The lawmaker decried that only 8 per cent of the budget for the agriculture sector was allocated to fisheries. He said, “We do know that there is a challenge of resources available to government. Even the 8 per cent that we are talking about, it is an improvement on the previous budgets that we have had. In 2010, it was 1.5 to 1.6 per cent, so 8 per cent is about the highest that fisheries has gotten in 10 years.”

In the same vein, Chairman of the Council of Fellows, Fisheries Society of Nigeria, FISON, Prof Francis Sikoki, decried that Nigeria, despite being in the midst of abundant aquatic resources that include a coastline of 853 kilometres, abundant swamps and wetlands as well as numerous lakes and rivers, depends on fish importation to meet its needs.

“In fact, the Nigerian Fisheries Report 2016 estimated our fish demand at 3.32 million metric tonnes but domestic production was placed at 1.12 million metric tonnes, leaving a deficit of 2.2 million metric tonnes,” Sikoki said.

Also, the National President, FISON, Dr Adegoke Agbabiaka, described Nigeria as a fish-consuming nation. He said, “Presently, Nigeria’s annual fish demand is placed at 3.5 million metric tonnes while annual production from all sources – aquaculture, artisinal and industrial – is an abysmal 1.1 million metric tonnes, thus making the country a net importer of fish in order to meet with the fish demand of the populace.

“Due to the aforementioned, the results include capital flight, depleted foreign reserve, unemployment and social vices, of which we have just witnessed recently.”

## GIVEN RECORDS:
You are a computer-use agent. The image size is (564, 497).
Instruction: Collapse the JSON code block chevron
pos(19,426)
--
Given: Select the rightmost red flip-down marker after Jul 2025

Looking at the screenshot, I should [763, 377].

## OBJECTIVES:
**a)** In the excerpt on Nigeria's fisheries, why does the lawmaker call the 8 per cent fisheries share of the agriculture budget an improvement? Answer in one to three sentences.
**b)** Using the excerpt on Nigeria's fisheries, answer these questions:
(i) How long is Nigeria's coastline, according to Prof Francis Sikoki?
(ii) What domestic fish production did the Nigerian Fisheries Report 2016 record?
(iii) At what figure does Dr Adegoke Agbabiaka put Nigeria's present annual fish demand?

## RESPONSES IN ORDER:
**a)** He calls it an improvement because the share was only 1.5 to 1.6 per cent in 2010. At 8 per cent, it is about the highest that fisheries has received in 10 years.

**b)**
(i) 853 kilometres
(ii) 1.12 million metric tonnes
(iii) 3.5 million metric tonnes